Oslo is the capital city of Norway. It recently overtook London to become one of Europe’s top five most expensive cities. Oslo is a very cultured city with a long history. Standards of living are high. The city is packed with museums.
As Oslo is so gay-friendly, you’ll find most bars and clubs are mixed. You’ll see many LGBT+ people in straight bars and public displays of affection rarely cause so much as a glance. The Norwegians are too busy being rich to be homophobic.
You’ll find most of Oslo’s museums at the Bygdøy Peninsula, including the Viking Ship Museum. Bygdøy is a residential area. You’ll also find many trails and some beaches to explore. It’s considered to be the most fashionable part of Oslo. Bygdøy also has the most expensive property prices in Oslo. You’ll find some very swanky properties. It’s a great place to walk around and admire. An ideal place to start your Oslo adventure.
Oslo doesn’t have a big gay scene but there are some decent venues to explore. Norway is a socially liberal country and homosexuality is widely accepted. Most of Oslo’s gay bars and clubs can be found in the city center.
London Pub is the biggest gay bar and club in town. It’s been going for over thirty years. Open from 3pm to 3am every day of the week, it’s a good place to start your gay night out in Oslo. It is – as the name suggests – modelled on British pubs. Elsker and Cesar Bar and also fun gay bars to explore.
Gay Cruising in Oslo
Supposing you’d like to play a bit harder, SLM Oslo is the main gay cruise club in Oslo. It’s open every day of the week from 11pm until the early hours. Check their website to see what themed events are on. You’ll need to be wearing the appropriate attire on themed nights. Cruise your way around the dark rooms and play areas and find yourself a nice Viking to play with.
There’s one gay sauna in Oslo. Saunahuset Hercules, to be precise. It’s a big sauna spread over four floors. As with most gay saunas, it depends what time you go. It can be quiet but can get much busier during Pride or at weekends.
Gay Pride usually takes place in Oslo over the month of June. It’s a ten-day festival with a parade, live events, club nights and plenty of action. The program changes each year. It always makes for a good party. Gay Pride in Oslo is very laidback and very visible.

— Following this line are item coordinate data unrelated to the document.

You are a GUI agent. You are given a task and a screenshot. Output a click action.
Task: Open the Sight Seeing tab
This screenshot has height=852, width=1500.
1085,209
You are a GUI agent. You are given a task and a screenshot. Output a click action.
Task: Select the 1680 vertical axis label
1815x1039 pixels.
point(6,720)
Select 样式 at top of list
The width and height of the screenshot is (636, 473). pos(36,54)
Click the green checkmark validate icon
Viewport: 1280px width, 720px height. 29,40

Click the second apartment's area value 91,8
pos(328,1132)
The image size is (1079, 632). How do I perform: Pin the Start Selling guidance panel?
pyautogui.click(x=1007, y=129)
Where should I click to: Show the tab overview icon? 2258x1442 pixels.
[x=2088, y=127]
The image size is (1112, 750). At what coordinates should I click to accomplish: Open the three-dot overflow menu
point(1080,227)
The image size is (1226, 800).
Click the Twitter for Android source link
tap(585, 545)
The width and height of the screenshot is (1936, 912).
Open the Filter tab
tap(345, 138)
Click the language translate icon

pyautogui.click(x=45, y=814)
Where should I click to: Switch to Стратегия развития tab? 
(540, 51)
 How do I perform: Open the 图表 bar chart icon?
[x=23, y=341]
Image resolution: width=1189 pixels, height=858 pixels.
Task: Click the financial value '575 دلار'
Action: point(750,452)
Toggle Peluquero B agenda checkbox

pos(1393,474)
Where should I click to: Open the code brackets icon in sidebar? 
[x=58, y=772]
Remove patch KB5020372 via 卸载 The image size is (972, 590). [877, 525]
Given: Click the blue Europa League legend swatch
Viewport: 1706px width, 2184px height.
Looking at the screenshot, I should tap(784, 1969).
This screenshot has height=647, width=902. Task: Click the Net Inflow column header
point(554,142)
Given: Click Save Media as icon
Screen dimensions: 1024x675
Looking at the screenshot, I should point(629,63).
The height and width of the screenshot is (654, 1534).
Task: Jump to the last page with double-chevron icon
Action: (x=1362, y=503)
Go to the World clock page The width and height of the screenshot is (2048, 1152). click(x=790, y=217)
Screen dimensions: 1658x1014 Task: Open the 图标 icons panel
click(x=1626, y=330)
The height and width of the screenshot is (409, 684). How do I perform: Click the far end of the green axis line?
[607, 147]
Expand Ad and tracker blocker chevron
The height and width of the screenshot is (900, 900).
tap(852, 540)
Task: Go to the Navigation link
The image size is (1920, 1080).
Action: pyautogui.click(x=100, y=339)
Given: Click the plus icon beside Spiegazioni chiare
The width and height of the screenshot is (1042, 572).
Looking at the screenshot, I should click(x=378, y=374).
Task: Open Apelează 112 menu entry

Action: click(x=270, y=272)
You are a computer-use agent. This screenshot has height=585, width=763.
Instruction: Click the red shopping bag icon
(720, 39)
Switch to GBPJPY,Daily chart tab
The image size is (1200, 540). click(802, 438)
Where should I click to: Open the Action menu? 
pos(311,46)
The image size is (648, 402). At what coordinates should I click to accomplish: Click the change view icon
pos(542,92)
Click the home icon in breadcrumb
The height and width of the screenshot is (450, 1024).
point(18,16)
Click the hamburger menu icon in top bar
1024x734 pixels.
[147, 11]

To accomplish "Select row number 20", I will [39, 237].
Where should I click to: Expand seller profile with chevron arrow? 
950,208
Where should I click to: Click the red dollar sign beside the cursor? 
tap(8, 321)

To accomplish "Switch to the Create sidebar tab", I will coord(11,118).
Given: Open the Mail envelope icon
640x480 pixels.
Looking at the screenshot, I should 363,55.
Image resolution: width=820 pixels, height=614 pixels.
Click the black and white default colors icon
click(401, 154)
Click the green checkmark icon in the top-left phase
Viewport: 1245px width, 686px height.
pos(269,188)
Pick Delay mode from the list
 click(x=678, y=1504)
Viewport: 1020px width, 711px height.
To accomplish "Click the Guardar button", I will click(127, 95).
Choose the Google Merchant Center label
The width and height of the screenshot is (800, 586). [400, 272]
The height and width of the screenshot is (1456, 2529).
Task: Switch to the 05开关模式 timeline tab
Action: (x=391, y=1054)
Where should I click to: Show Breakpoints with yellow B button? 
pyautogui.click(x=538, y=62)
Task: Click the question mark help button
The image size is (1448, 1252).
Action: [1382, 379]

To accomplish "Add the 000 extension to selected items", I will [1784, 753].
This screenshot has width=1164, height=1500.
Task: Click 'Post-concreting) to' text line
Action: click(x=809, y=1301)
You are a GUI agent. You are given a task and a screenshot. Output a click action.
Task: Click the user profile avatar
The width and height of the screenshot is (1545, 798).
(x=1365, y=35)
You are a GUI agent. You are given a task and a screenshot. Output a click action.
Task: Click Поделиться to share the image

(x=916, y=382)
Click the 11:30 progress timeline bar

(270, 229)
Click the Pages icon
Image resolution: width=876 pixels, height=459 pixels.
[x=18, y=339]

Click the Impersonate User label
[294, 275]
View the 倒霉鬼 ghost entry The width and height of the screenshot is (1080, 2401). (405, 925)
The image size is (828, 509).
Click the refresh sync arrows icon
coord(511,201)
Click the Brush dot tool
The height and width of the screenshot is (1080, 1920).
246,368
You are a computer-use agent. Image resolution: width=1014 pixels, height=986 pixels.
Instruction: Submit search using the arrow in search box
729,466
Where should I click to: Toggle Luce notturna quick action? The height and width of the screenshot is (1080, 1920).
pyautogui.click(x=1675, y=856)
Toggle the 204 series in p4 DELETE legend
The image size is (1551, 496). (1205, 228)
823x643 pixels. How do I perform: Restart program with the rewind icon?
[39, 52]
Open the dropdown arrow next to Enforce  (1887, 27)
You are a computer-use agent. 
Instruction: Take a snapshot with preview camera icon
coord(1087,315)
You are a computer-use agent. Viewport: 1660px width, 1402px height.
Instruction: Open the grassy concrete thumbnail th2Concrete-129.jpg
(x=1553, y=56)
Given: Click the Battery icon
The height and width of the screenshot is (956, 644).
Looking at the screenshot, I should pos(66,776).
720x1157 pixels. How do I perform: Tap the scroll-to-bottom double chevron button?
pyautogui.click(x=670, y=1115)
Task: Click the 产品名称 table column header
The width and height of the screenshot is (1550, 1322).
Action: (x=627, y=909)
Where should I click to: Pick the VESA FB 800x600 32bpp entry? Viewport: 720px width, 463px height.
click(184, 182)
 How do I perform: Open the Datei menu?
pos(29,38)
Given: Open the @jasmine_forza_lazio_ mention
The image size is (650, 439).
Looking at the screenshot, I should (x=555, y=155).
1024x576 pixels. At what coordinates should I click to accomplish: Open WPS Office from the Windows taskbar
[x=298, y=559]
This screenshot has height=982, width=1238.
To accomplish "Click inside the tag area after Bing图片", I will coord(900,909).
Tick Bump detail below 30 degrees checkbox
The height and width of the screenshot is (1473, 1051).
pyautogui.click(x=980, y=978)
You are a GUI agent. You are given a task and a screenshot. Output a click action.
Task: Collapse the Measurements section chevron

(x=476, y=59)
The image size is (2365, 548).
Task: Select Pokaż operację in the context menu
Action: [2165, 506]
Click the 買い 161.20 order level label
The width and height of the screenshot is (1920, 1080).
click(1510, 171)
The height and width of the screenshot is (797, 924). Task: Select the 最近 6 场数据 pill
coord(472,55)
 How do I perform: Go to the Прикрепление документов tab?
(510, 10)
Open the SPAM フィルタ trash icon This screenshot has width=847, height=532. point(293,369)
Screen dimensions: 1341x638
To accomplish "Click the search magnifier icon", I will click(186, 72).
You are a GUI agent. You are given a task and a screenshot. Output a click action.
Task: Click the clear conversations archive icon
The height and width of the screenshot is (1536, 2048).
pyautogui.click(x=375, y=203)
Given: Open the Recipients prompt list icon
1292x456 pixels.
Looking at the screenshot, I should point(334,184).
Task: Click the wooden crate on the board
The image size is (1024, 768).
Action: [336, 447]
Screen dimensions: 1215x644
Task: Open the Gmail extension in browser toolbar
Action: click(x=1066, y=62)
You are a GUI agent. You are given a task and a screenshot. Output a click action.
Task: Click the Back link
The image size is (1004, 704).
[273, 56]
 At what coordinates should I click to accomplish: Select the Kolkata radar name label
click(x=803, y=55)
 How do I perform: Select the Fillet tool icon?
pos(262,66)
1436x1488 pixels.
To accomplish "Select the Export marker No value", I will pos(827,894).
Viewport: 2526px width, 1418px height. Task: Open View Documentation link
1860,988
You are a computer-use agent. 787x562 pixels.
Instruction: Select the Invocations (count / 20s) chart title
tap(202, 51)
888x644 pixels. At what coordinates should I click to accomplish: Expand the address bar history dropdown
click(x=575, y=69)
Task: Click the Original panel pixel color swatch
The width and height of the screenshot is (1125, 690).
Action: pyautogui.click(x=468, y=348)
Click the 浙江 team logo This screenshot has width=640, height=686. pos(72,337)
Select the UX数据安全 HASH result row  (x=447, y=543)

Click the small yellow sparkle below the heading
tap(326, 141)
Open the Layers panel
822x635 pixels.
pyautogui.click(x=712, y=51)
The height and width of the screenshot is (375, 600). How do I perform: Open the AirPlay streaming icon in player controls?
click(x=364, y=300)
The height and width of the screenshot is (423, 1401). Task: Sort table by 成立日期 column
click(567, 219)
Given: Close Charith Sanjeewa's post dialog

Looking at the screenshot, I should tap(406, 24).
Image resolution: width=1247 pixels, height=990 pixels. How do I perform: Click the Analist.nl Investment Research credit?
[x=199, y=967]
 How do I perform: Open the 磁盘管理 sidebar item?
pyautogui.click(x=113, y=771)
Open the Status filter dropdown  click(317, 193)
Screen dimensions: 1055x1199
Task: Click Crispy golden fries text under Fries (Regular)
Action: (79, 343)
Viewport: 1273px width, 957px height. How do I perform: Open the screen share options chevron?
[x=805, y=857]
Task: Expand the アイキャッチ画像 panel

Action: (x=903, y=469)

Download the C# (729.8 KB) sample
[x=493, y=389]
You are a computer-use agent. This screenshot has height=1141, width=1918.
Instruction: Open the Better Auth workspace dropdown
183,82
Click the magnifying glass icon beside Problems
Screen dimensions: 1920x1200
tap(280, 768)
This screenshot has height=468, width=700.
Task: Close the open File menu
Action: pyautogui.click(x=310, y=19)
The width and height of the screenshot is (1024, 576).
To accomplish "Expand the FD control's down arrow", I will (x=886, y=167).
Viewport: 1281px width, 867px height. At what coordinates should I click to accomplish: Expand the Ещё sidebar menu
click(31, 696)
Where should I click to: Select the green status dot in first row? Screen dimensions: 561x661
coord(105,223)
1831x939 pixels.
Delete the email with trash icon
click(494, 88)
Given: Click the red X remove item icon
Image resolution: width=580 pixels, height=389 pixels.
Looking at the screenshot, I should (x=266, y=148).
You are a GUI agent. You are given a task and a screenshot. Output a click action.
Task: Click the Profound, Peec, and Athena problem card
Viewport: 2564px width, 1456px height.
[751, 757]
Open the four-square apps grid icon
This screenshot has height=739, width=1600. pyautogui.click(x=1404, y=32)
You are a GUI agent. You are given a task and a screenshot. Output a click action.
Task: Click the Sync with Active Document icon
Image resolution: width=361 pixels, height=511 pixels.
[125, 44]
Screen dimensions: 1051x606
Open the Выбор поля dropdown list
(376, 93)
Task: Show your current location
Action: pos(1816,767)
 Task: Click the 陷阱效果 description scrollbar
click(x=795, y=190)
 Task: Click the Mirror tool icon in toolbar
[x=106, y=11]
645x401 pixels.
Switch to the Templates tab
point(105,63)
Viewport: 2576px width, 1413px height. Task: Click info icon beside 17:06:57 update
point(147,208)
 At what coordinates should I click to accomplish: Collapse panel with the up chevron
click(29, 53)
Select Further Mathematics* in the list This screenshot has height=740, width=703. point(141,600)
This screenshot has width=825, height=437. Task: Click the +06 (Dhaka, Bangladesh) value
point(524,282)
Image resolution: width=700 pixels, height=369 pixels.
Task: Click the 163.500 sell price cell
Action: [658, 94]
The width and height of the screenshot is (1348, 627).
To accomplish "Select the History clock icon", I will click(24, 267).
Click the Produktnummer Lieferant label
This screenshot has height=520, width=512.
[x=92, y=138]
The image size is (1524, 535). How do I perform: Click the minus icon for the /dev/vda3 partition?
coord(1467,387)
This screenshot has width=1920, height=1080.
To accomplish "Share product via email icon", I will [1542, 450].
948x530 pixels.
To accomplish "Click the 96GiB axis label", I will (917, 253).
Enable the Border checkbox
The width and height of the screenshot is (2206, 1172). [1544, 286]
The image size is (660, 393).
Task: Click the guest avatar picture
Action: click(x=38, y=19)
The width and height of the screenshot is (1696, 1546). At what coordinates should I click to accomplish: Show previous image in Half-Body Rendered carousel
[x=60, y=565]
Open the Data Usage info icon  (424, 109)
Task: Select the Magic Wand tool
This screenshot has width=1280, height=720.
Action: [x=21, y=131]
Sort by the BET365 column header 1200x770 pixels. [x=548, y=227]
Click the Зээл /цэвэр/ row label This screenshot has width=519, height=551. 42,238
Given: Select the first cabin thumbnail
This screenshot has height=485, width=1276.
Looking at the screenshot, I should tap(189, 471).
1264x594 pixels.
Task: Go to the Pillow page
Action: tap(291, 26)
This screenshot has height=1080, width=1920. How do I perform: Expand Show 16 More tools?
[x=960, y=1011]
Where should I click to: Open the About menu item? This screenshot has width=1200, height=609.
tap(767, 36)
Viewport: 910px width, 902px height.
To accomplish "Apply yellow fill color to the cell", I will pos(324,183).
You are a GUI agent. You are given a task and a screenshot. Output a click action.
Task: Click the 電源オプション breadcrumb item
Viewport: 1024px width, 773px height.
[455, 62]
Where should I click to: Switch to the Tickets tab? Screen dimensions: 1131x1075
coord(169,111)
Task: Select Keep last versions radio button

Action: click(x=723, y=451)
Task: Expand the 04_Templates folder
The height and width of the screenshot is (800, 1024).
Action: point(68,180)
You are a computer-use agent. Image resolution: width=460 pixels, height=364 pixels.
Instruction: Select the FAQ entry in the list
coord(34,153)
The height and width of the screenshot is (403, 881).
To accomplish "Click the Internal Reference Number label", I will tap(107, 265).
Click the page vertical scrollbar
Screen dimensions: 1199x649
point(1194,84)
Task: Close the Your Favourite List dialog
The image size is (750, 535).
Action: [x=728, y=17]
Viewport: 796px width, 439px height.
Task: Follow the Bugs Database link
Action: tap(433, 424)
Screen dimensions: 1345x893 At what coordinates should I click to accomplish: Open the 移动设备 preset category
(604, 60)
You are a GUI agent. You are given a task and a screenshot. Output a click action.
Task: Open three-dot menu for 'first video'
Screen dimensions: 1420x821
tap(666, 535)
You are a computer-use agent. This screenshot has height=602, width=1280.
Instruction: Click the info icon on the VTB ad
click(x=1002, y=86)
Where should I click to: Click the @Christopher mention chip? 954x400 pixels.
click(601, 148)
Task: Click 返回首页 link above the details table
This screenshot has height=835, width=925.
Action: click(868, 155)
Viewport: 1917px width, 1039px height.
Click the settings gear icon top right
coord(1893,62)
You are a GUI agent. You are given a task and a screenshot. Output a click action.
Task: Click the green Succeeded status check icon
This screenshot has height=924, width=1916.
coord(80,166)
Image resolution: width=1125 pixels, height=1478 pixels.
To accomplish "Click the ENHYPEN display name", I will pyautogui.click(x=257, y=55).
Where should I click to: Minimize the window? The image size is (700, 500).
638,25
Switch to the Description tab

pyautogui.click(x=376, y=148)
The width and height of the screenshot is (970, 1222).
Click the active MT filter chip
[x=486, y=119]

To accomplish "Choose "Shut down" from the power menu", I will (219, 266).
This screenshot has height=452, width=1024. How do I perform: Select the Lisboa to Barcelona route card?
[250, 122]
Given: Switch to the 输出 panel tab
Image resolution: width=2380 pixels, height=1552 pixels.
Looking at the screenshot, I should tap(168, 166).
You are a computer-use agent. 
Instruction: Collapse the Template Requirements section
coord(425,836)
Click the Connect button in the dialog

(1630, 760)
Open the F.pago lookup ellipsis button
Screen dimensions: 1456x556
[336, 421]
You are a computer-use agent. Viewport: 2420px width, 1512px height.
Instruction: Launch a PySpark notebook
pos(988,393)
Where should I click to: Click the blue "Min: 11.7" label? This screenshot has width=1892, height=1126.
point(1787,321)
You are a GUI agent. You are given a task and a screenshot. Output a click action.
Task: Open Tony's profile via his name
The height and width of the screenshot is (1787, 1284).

A trendy neighbourhood with a boardwalk, Aker Brygge is a great place for restaurants and bars. In summer there are many al fresco dining options. You can stroll along the quay and do a bit of people watching. This is one of Oslo’s more upscale areas so you’ll find some very stylish restaurants. It was once a major shipyard. Today it can seat 2,500 outdoors. Aker Brygge is very much an area devoted to leisure and pleasure.
Founded in 1299, Akershus Fortress is a striking medieval castle that withstood various sieges. It has been used as a prison, it was surrendered to the Germans during WW2 and it recently served as a government building. It’s seen many of Norway’s most dramatic moments. Several Swedish monarchs have been laid to rest at Akershus Fortress. Today it’s a popular tourist attraction. You can join a guided tour and discover much of Oslo’s history. The fortress managed to withstand every siege.
Norway still has a monarchy. Unlike the British monarchy, the Swedish royal family doesn’t take the form of the world’s biggest soap opera. The building dates back to the 19th-century. You’ll find it on Oslo’s main thoroughfare. Like Buckingham Palace, it’s the monarch’s main residence and it’s where most royal business is conducted. You can join a guided tour of the palace and watch the changing of the guard daily at 1:30pm.
Take a boat trip around Oslo Fjord and visit some of the surrounding islands. You can join a fjord cruise, try your hand at kayaking and even have a swim. There are more activities to choose from in summer. Ekbarg Park is by the fjord and it’s where Edvard Munch was inspired to paint The Scream.